Instruções:
- A) Segundo o trecho sobre participação popular no SUS, por que as decisões sobre as ações na saúde devem ser negociadas com os representantes da sociedade? Responda em uma a três frases.
- B) Resuma o trecho sobre participação popular no SUS em duas frases.
- C) Repita fielmente o trecho sobre participação popular no SUS, começando em "Amiúde, as condições" e seguindo até "2000 a 2011.".

Trecho de origem:
::::::
Nesse contexto, enfatiza-se a institucionalização de espaços de participação da comunidade no cotidiano do serviço de saúde, através da garantia da participação no planejamento do enfrentamento dos problemas priorizados, execução e avaliação das ações, processo no qual a participação popular deve ser garantida e incentivada (BRASIL, 2006).

Sendo o SUS a primeira política pública no Brasil a adotar constitucionalmente a participação popular como um de seus princípios, esta não somente reitera o exercício do controle social sob as práticas de saúde, mas também evidencia a possibilidade de seu exercício através de outros espaços institucionalizados em seu arcabouço jurídico, além dos reconhecidos pela Lei Orgânica de saúde de n° 8.142/90, os conselhos e as conferências de saúde. Destaca, ainda, as audiências públicas e outros mecanismos de audiência da sociedade, de usuários e de trabalhadores sociais (CONASS, 2003; BARBOSA, 2009; COSSETIN, 2010).

Ademais, a Lei Orgânica da Saúde n.º 8.080/1990 estabelece em seu art. 12 a criação de comissões intersetoriais subordinadas ao Conselho Nacional de Saúde, com o objetivo de articular as políticas públicas relevantes para a saúde. Entretanto, é a Lei n.° 8.142/1990 que dispõe sobre a participação social no SUS, definindo que a participação popular estará incluída em todas as esferas de gestão do SUS. Legitimando assim os interesses da população no exercício do controle social (BRASIL, 2009).

Essa perspectiva é considerada uma das formas mais avançadas de democracia, pois determina uma nova relação entre o Estado e a sociedade, de maneira que as decisões sobre as ações na saúde deverão ser negociadas com os representantes da sociedade, uma vez que eles conhecem a realidade da saúde das comunidades.

Amiúde, as condições necessárias para que se promova a democratização da gestão pública em saúde se debruça com a discussão em torno do controle social em saúde.

O presente estudo tem como objetivo realizar uma análise do modelo vigente de participação popular e controle social no SUS e ainda elucidar questões que permitirão entender melhor a participação e o controle social, bem como favorecer algumas reflexões a todos os atores envolvidos no cenário do SUS.

Método

Para a elaboração deste trabalho, utilizou-se pesquisa bibliográfica, com estudo descritivo que analisou teses, dissertações e artigos científicos sobre o tema, produzidos no Brasil durante o período de 2000 a 2011.

Considerando o objeto do estudo, inicialmente os artigos referentes à temática abordada foram pesquisados no banco de dados das bibliotecas eletrônicas SciELO, LILACS e Medline, no período de setembro de 2011 a janeiro de 2012. Para tanto, utilizou-se os seguintes descritores: participação popular, controle social em saúde, participação comunitária no SUS.

Os critérios de inclusão foram: artigos cujo tema central era controle social e participação popular. Foram identificadas 104 publicações que foram incluídas de acordo com os critérios adotados neste estudo. Após a leitura dos resultados, verificou-se que somente 36 artigos eram de interesse do objeto de estudo proposto.
::::::
Dados apresentados:
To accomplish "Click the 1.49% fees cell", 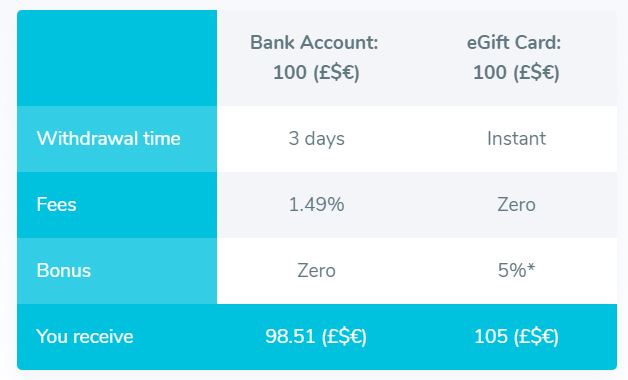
::::::
Respostas do exercício:
- A) As decisões devem ser negociadas com os representantes da sociedade porque eles conhecem a realidade da saúde das comunidades.

- B) O SUS foi a primeira política pública no Brasil a adotar constitucionalmente a participação popular como princípio, e a Lei n.º 8.142/1990 define que essa participação estará incluída em todas as esferas de gestão do SUS. O estudo apresentado busca analisar o modelo vigente de participação popular e controle social no SUS por meio de pesquisa bibliográfica de publicações brasileiras de 2000 a 2011, das quais 36 artigos foram considerados de interesse.

- C)
Amiúde, as condições necessárias para que se promova a democratização da gestão pública em saúde se debruça com a discussão em torno do controle social em saúde.

O presente estudo tem como objetivo realizar uma análise do modelo vigente de participação popular e controle social no SUS e ainda elucidar questões que permitirão entender melhor a participação e o controle social, bem como favorecer algumas reflexões a todos os atores envolvidos no cenário do SUS.

Método

Para a elaboração deste trabalho, utilizou-se pesquisa bibliográfica, com estudo descritivo que analisou teses, dissertações e artigos científicos sobre o tema, produzidos no Brasil durante o período de 2000 a 2011.